**What needs to be done:**
The response must be the exact lines from the line holding "The height and width of the screenshot is (759, 989)." through the end of the entries, with no pictures and nothing else.

**Extracted data entries:**
==========

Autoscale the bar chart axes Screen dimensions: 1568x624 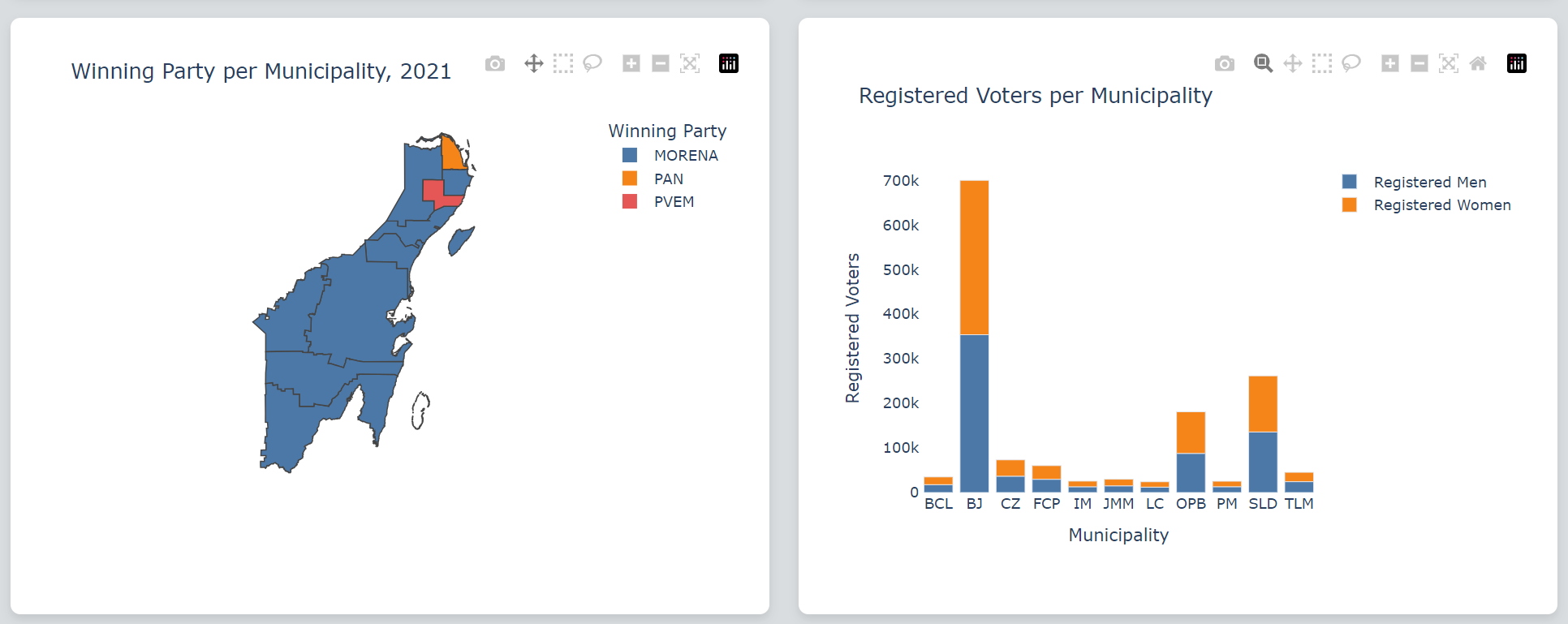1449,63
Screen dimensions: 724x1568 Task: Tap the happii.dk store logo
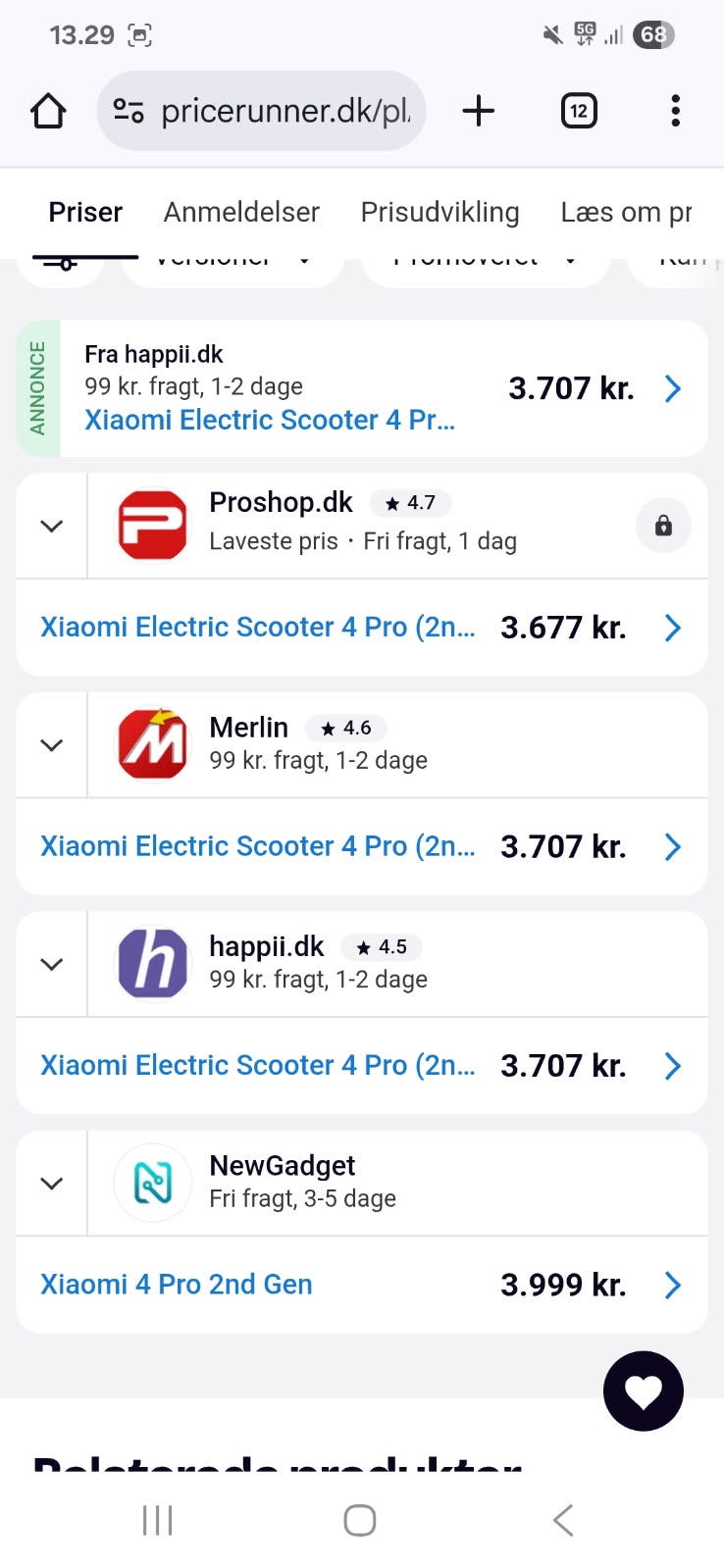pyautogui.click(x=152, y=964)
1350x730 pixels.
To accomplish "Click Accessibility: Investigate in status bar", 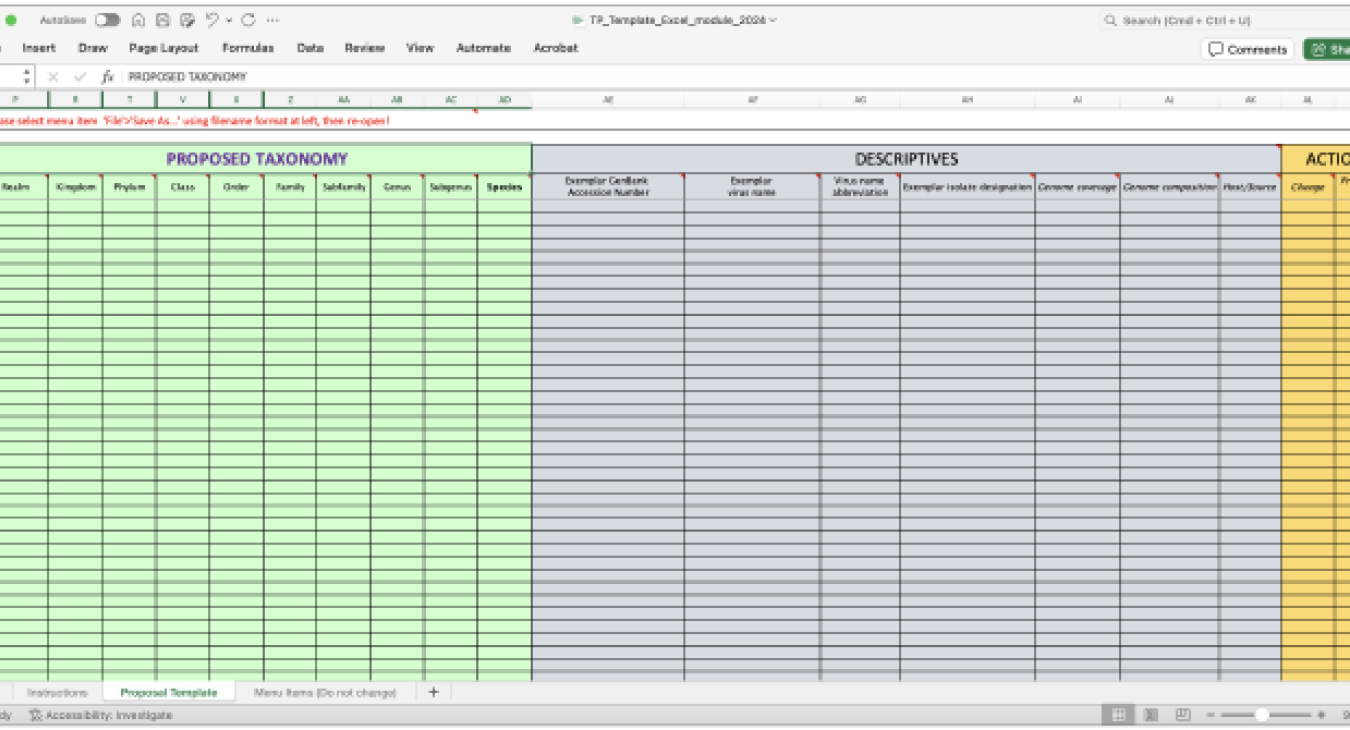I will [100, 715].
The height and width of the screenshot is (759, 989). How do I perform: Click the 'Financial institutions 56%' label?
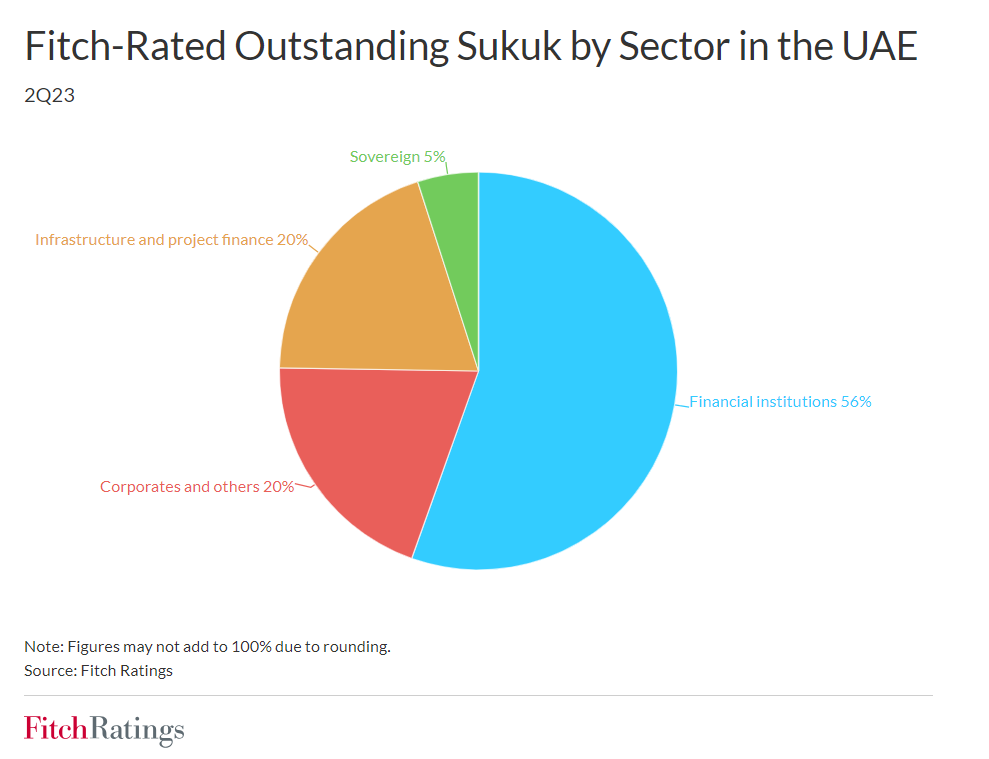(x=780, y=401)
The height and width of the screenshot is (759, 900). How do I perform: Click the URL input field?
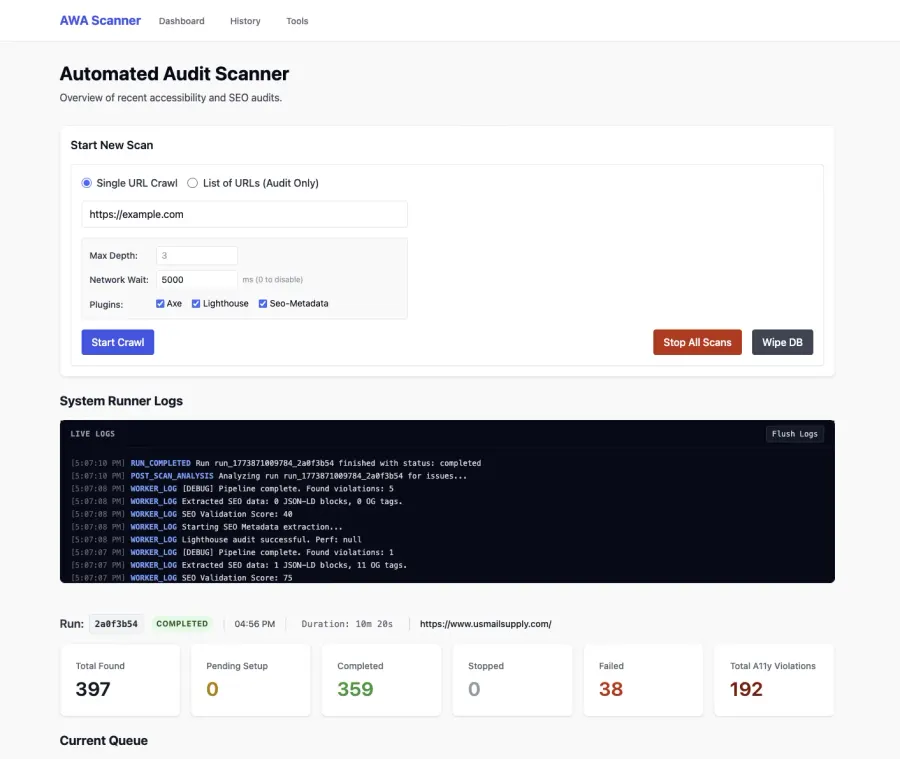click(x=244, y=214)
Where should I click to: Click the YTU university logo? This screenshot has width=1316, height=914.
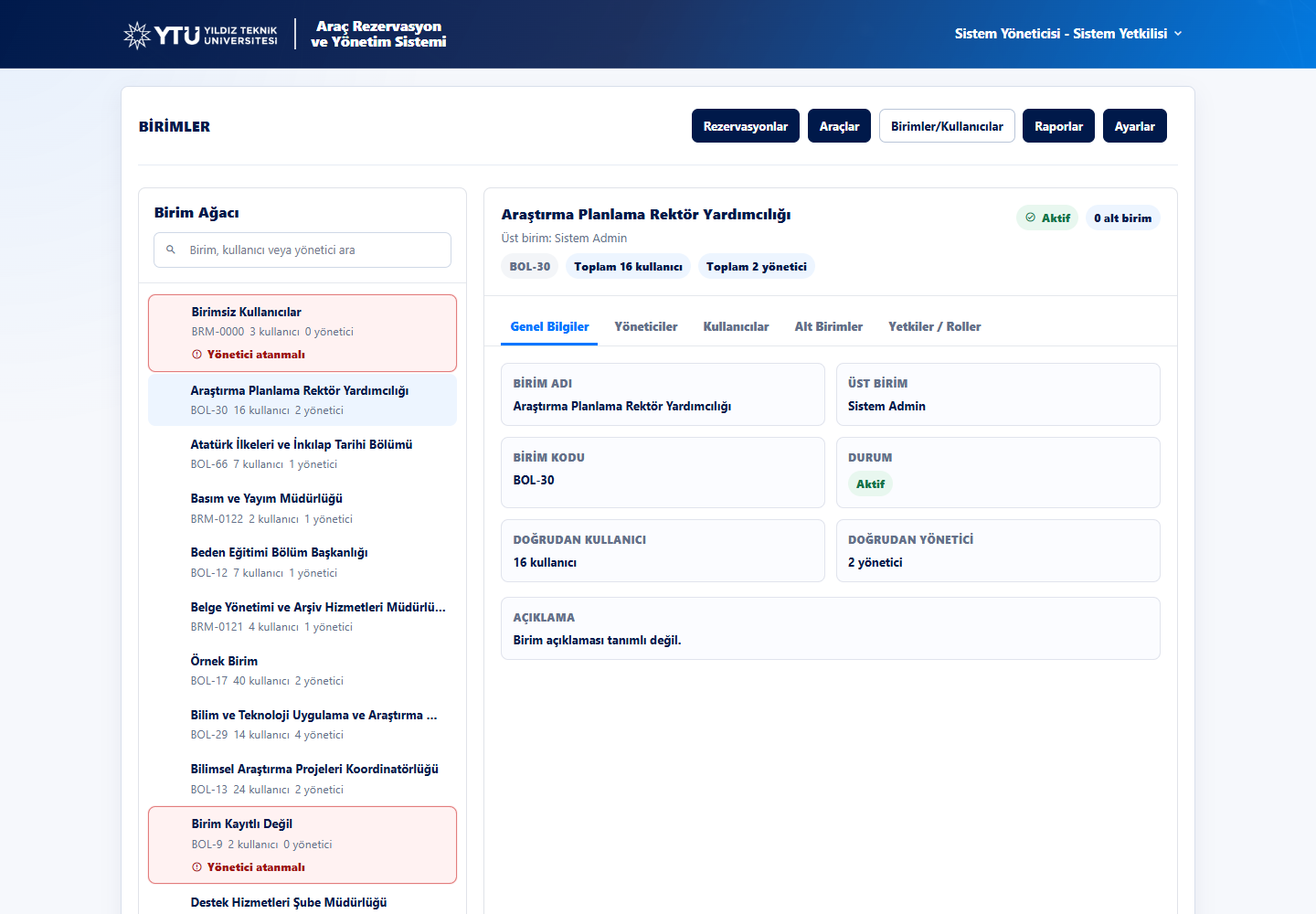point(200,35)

==========

**Exercise answer:**
The height and width of the screenshot is (759, 989). How do I perform: Click the 'Financial institutions 56%' label?
(x=780, y=401)
The height and width of the screenshot is (759, 900). How do I perform: Click the URL input field?
click(x=244, y=214)
Where should I click to: Click the YTU university logo? This screenshot has width=1316, height=914.
point(200,35)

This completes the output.